Development and Demonstration of a Hollow Fiber Membrane Bioreactor for Cometabolic Degradation of Chlorinated SolventsEPA Grant Number: U915323
Title: Development and Demonstration of a Hollow Fiber Membrane Bioreactor for Cometabolic Degradation of Chlorinated Solvents
Investigators: Pressman, Jonathan G.
Institution: The University of Texas at Austin
EPA Project Officer: Packard, Benjamin H
Project Period: August 26, 1998 through July 1, 2001
Project Amount: $93,235
RFA: STAR Graduate Fellowships (1998) RFA Text | Recipients Lists
Research Category: Fellowship - Environmental Engineering , Engineering and Environmental Chemistry , Academic Fellowships
Contamination of groundwater and soils with chlorinated aliphatic solvents is a widespread problem. The overall objective of this research project is to develop a new technology to address chlorinated solvent problems. The technology will treat ethenes, ethanes, and chlorinated methanes, handle mixed wastes containing chemicals that are toxic to the organisms, and be applicable to both contaminated water and air streams. The specific objectives of this research project are to: (1) demonstrate successful performance of the hollow fiber membrane (HFM) bioreactor for treating trichloroethylene-contaminated water and air; (2) understand the fundamental interactions between and among microbial metabolism and bioreactor performance; (3) understand the engineering design variables to develop a system design strategy; and (4) extend HFM bioreactor studies to other chlorinated solvents and mixtures of chlorinated solvents.

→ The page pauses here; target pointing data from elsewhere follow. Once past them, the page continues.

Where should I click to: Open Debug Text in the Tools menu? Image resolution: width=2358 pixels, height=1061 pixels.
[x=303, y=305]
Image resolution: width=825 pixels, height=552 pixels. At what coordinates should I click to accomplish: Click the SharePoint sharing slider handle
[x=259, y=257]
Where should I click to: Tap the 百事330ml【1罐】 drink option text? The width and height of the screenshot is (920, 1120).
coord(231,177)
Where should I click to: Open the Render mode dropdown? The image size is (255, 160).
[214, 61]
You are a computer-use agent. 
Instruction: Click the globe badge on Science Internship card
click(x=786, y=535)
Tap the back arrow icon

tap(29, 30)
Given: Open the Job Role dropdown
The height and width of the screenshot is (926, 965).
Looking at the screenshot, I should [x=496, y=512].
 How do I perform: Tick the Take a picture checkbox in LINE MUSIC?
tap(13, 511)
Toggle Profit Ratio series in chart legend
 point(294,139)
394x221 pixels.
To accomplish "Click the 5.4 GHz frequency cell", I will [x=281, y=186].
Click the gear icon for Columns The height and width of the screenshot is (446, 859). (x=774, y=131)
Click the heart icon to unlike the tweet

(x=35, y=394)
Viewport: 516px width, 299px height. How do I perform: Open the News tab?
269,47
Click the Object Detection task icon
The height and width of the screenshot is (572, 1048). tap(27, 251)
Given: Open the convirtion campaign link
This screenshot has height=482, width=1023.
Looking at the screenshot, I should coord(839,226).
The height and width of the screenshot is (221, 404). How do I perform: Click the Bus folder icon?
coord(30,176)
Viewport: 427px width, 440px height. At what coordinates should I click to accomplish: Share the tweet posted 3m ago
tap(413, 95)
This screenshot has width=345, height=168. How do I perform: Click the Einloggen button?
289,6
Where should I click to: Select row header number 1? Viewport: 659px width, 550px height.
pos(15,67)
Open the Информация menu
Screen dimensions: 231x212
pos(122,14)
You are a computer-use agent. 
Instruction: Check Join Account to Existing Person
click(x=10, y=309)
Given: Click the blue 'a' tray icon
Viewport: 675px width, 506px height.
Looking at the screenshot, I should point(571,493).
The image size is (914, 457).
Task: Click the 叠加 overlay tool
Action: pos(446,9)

One promising approach for treating chlorinated solvents is to destroy them through cometabolism in aerobic biological processes. The feasibility of using microporous HFMs to remove chlorinated solvents from water with subsequent cometabolic biodegradation by methanotrophic bacteria was demonstrated previously in our laboratory. This research project is designed to develop, operate, and optimize the HFM system. I will identify important process variables and the interactions among them, the appropriate system configuration, and the optimal operating strategies. Computer models of the process will be refined to assist in the analysis, design, and operation of the process.